Objective: To study the correlation of dynamic change in serum 25-hydroxy vitamin D [25(OH)D] level with the disease severity and related laboratory markers in infants/toddlers with severe pneumonia.
Methods: A total of 132 infants/toddlers with severe pneumonia who were hospitalized between March 2017 and March 2018 were enrolled as the severe pneumonia group. According to the disease severity on admission and after one week of treatment, they were further divided into non-critical group (41 children on admission and 78 after one week of treatment), critical group (59 children on admission and 35 after one week of treatment), and extremely critical group (32 children on admission and 19 after one week of treatment). A total of 142 infants/toddlers who underwent physical examination during the same period of time were enrolled as the healthy control group. The serum levels of 25(OH)D, procalcitonin (PCT), and N-terminal pro-brain natriuretic peptide (NT-proBNP) were measured on admission and after one week of treatment for the severe pneumonia group, and the serum level of 25(OH)D was measured on admission for the healthy control group. According to the 25(OH)D level after one week of treatment, the children with severe pneumonia were divided into increased vitamin D (VD) group with 81 children and reduced VD group with 51 children, and a comparative analysis and a correlation analysis were performed.
Results: The severe pneumonia group had a significantly lower mean 25(OH)D level than the healthy control group (P<0.05), and all the three subgroups of different severities had significantly lower 25(OH)D level than the healthy control group (P<0.05). On admission and after one week of treatment, the non-critical group had a significantly higher 25(OH)D level than the critical and extremely critical groups (P<0.01), and the critical group had a significantly higher 25(OH)D level than the extremely critical group (P<0.05). The extremely critical and critical groups had significantly higher serum levels of PCT and NT-proBNP than the non-critical group on admission and after one week of treatment (P<0.05). After one week of treatment, compared with the reduced VD group, the increased VD group had a significantly less serious condition. At discharge, the increased VD group had a significantly better outcome compared with the reduced VD group (P<0.01). In the children with severe pneumonia, the change value of serum 25(OH)D level after treatment was negatively correlated with the change values of PCT and NT-proBNP (r=-0.597 and -0.404 respectively; P<0.01).
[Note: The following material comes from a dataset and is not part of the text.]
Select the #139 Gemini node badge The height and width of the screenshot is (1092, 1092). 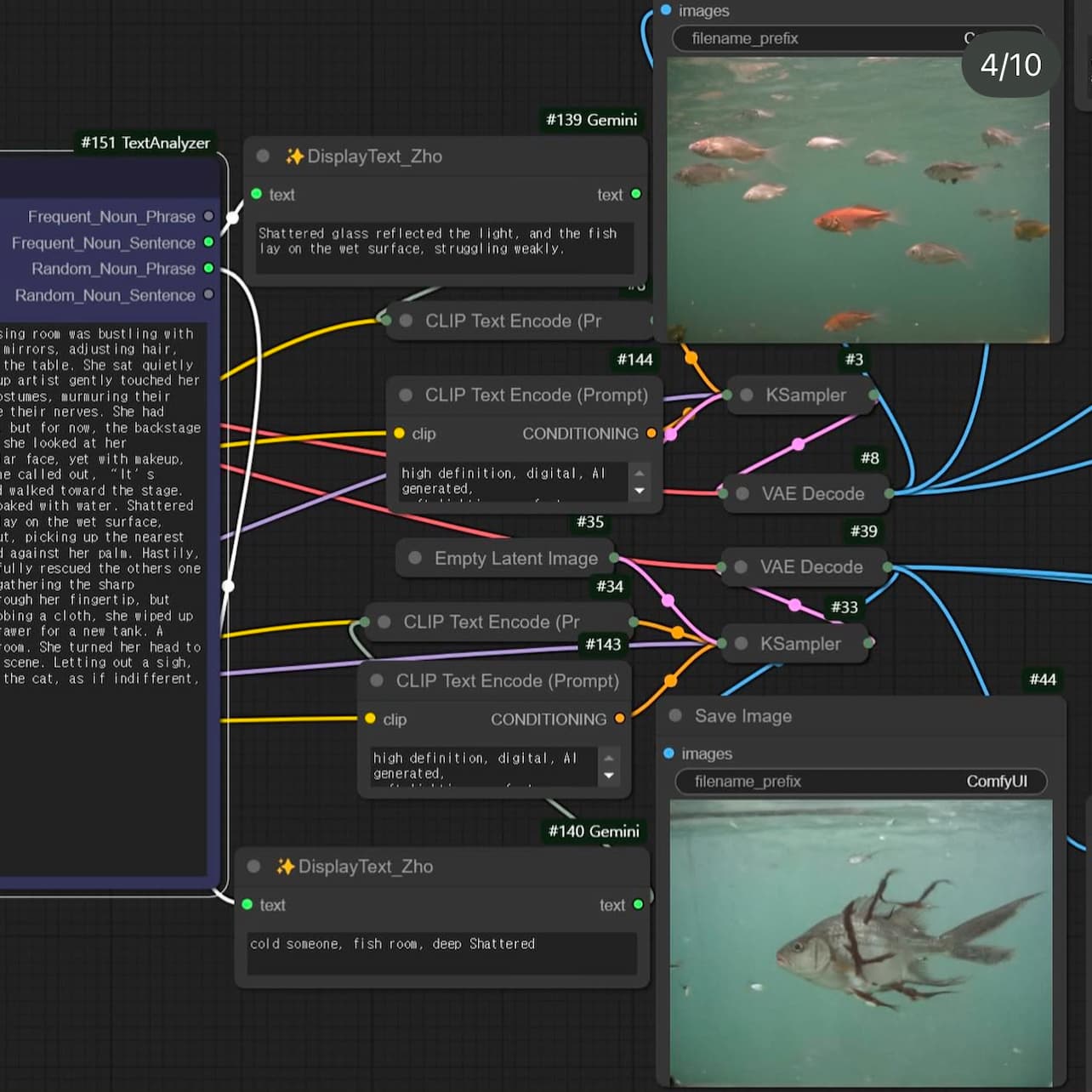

Conclusions: The change in VD level is correlated with the severity of severe pneumonia in infants/toddlers and can be used as an index for disease monitoring. VD supplementation may help with disease recovery.
目的: 探讨重症肺炎患儿血清25-羟基维生素D[25(OH)D]水平动态变化与患儿病情危重程度变化及实验室相关检测指标间的相关性。
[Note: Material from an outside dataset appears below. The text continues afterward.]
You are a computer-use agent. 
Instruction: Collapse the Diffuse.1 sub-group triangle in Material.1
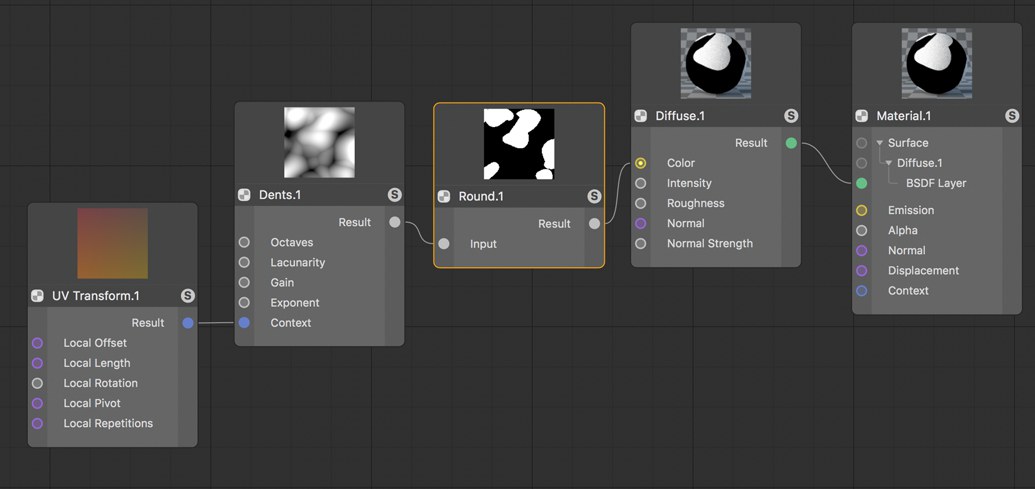(x=889, y=163)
方法: 选取2017年3月至2018年3月重症肺炎住院患儿132例为重症肺炎组,按照入院时和治疗1周后患儿的危重程度将重症肺炎患儿分为非危重组、危重组和极危重组,患儿例数在入院时分别为41例、59例及32例,治疗1周后则分别为78例、35例及19例;另选取同时期142例行健康体检合格的婴幼儿作为健康对照组。检测患儿入院时和治疗1周后血清25(OH)D、降钙素原(PCT)及N末端钠尿肽原(NT-proBNP)水平,以及健康对照组入院时血清25(OH)D水平,根据治疗1周后25(OH)D的变化将重症肺炎患儿分为维生素D(VD)升高组(n=81)和VD下降组(n=51)。对检测指标进行比较分析及相关性分析。
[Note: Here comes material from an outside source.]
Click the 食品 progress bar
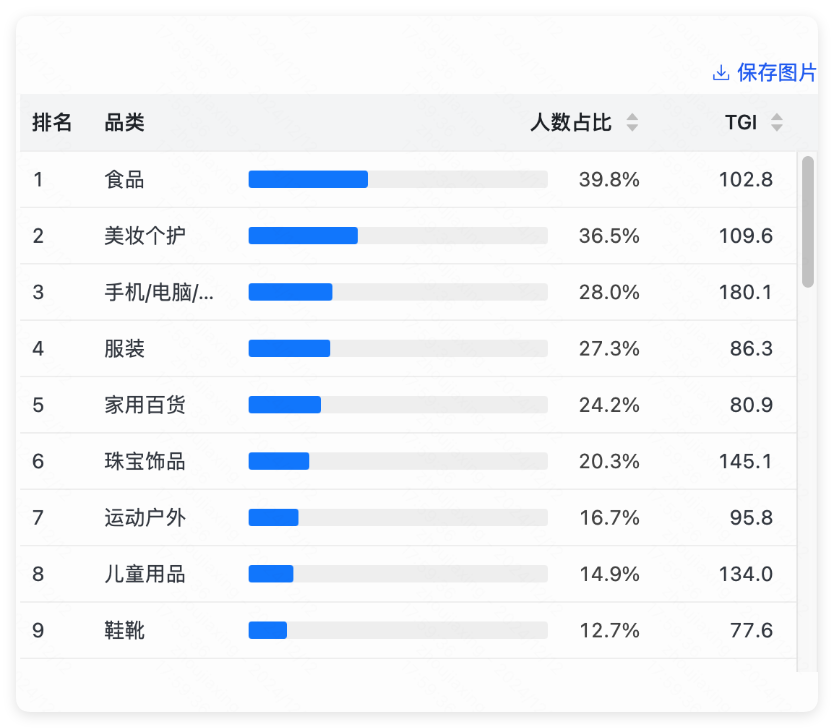 [x=397, y=180]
结果: 重症肺炎患儿血清25(OH)D水平明显低于健康对照组(P < 0.05)。健康对照组血清25(OH)D水平明显高于不同危重程度组(P < 0.05);入院时及治疗1周后非危重组25(OH)D水平均明显高于危重组和极危重组(P < 0.01),危重组25(OH)D水平明显高于极危重组(P < 0.05);不同时间点各亚组间PCT和NT-proBNP水平比较差异均有统计学意义(P < 0.01),极危重组和危重组PCT和NT-proBNP水平均明显高于非危重组(P < 0.05)。治疗1周后VD升高组患儿病情的危重程度要低于VD下降组;VD升高组出院结局好于VD下降组(P < 0.01)。重症肺炎患儿血清25(OH)D水平治疗前后变化差值与PCT、NT-proBNP水平治疗前后变化差值均呈显著负相关(分别r=-0.597、-0.404,P < 0.01)。
结论: VD水平变化与婴幼儿重症肺炎病情危重程度变化相关,可作为病情监测的指标,补充VD可能有助于疾病的康复。